Margrete Lamond is a publisher, workshop presenter, speaker, curator and author of around twenty books. She has worked in the publishing world for over twenty years mainly as a picture-book publisher and art director in both large, multi-national publishers, and small independent companies like the not-for-profit, Dirt Lane Press, where she works now as the Publisher and Creative Director.
Dirt Lane Press was created by Margrete because the books she longed to publish were becoming impossible to push through to publication at the big commercial publishers. These were books that deserved to be published but were not considered to be financially viable. These were books outside the mainstream.
Margrete used the Kale v’s Ice cream Analogy to describe the acquisition process at a big publishing company.
- Over the last 20 years, picture book prices have remained static
- Paper, print, salaries, rent and distribution have increased significantly
- Publishing profit margins have stayed the same or increased
- Book sales have decreased.
- Publishers need to make sure the books they publish sell
- These books need to sell in large numbers in order to cover costs and make a profit
- The books therefore need to appeal to large numbers of people
- The largest number of people possible
This broad appeal means the books they publish need to be easy to understand and unambiguous, have an accessible message, and not triggering deep, layered or conflicting emotions. They need to be in a tried-and-true genre, format and length. They need to fit comfortably within a trending range of themes.
Now, back to the kale principle
- Kale is healthy, but not always fun
- It can be hard to chew and tastes a lot like grass.
- Ice cream is fun and can even be healthy
- More people are going to buy ice cream than buy kale
- It is more profitable to open an ice cream shop than a kale shop
- More shops sell ice cream than sell kale
When you apply this principal to picture books, the outcome is clear. Publishers are less likely to publish kale books than ice cream books. This makes kale books much harder to find, especially good kale books that don’t taste like grass.

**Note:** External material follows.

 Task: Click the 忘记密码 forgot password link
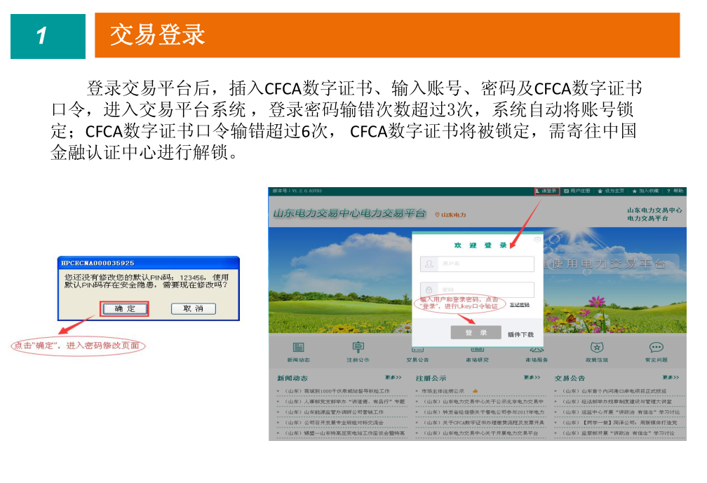pos(519,305)
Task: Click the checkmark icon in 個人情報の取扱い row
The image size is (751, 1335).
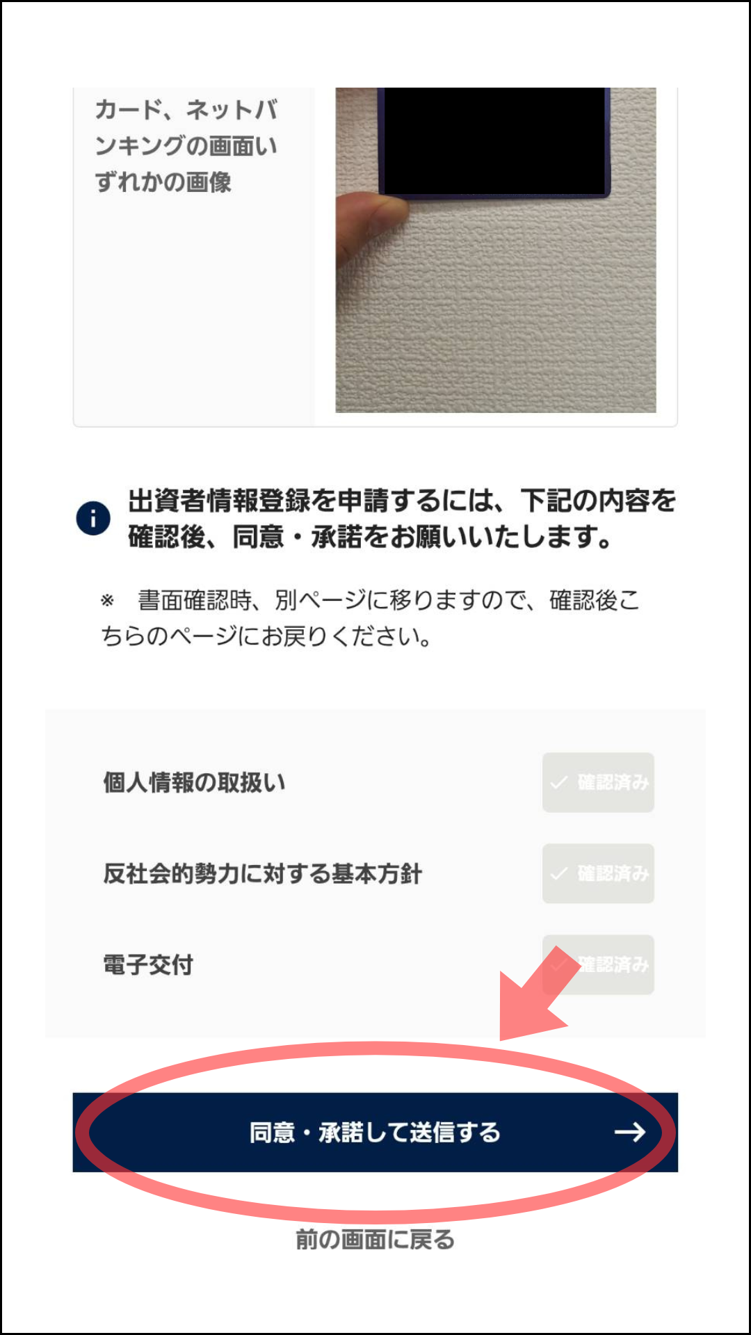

With Dirt Lane Press, Margrete is able to publish these less commercially palatable books. They publish outside the square and share their books outside the square as well. They publish into the margins, for an audience in the margins. Some of the places Dirt Lane Press have shared their books, other than bookshops and libraries are the Wayside Chapel and Freedom Hub. They had brass plaques made into the pages of one book and set them along the path in the Botanical Gardens, so people could share the book while enjoying the gardens. They have shared at adult TAFE classes, youth groups and participated in an international digital book drop.
But what are the margins?
Dirt Lane Press publish the kinds of picture books other publishers are not publishing so much anymore. They publish stories with ambiguity, books that have multiple levels of meaning, irregular formats and genres, and for an audience who don’t always fit into the standard age group.
Margrete went on to share some of the books, and the stories behind them, that she has published since founding the company.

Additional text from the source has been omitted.